START Exercise material
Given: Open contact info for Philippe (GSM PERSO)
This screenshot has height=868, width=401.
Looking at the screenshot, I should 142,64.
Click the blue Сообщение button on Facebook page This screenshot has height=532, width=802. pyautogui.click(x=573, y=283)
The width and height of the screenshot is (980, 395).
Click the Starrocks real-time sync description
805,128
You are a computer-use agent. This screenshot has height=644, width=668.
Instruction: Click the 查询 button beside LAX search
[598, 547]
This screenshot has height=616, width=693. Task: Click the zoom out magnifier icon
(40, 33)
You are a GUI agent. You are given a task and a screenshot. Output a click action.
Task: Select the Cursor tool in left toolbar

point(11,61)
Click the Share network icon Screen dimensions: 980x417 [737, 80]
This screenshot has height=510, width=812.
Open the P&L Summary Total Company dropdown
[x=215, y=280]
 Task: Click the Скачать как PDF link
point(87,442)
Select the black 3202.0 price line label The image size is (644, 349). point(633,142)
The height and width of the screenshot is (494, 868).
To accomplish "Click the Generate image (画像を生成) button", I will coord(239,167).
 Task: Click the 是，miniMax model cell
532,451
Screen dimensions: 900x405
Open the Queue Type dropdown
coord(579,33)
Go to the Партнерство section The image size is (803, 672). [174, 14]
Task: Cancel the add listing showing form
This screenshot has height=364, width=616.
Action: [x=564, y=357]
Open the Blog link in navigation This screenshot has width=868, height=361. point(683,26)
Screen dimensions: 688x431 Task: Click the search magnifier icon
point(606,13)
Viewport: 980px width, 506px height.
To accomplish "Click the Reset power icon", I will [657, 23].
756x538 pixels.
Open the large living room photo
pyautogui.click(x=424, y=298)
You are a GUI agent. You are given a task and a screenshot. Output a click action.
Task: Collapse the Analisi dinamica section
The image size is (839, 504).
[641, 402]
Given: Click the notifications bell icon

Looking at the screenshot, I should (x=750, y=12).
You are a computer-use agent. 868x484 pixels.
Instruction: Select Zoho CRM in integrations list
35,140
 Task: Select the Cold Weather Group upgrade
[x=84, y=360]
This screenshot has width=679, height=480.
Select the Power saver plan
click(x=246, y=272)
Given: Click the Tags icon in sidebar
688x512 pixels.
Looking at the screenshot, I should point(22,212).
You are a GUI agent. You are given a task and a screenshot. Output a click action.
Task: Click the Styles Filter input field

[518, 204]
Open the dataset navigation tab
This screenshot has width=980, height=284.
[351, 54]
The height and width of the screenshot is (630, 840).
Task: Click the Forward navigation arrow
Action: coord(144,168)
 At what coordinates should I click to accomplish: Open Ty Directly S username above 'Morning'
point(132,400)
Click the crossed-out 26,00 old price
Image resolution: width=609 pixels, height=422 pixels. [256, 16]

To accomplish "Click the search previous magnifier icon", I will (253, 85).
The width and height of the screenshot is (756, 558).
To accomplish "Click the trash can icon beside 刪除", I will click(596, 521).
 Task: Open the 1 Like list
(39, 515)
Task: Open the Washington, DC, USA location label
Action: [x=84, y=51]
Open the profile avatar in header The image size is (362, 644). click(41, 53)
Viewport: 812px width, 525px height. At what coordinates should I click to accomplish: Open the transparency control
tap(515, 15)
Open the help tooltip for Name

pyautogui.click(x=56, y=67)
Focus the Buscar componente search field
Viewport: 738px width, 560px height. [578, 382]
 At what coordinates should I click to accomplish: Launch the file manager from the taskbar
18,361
END Exercise material
◆ Assignment ◆
Please retype the data exactly as it stands, from its first line down to the line that contains "Select the black", then stop.

◆ Written reply ◆
Given: Open contact info for Philippe (GSM PERSO)
This screenshot has height=868, width=401.
Looking at the screenshot, I should 142,64.
Click the blue Сообщение button on Facebook page This screenshot has height=532, width=802. pyautogui.click(x=573, y=283)
The width and height of the screenshot is (980, 395).
Click the Starrocks real-time sync description
805,128
You are a computer-use agent. This screenshot has height=644, width=668.
Instruction: Click the 查询 button beside LAX search
[598, 547]
This screenshot has height=616, width=693. Task: Click the zoom out magnifier icon
(40, 33)
You are a GUI agent. You are given a task and a screenshot. Output a click action.
Task: Select the Cursor tool in left toolbar

point(11,61)
Click the Share network icon Screen dimensions: 980x417 [737, 80]
This screenshot has height=510, width=812.
Open the P&L Summary Total Company dropdown
[x=215, y=280]
 Task: Click the Скачать как PDF link
point(87,442)
Select the black 3202.0 price line label The image size is (644, 349). point(633,142)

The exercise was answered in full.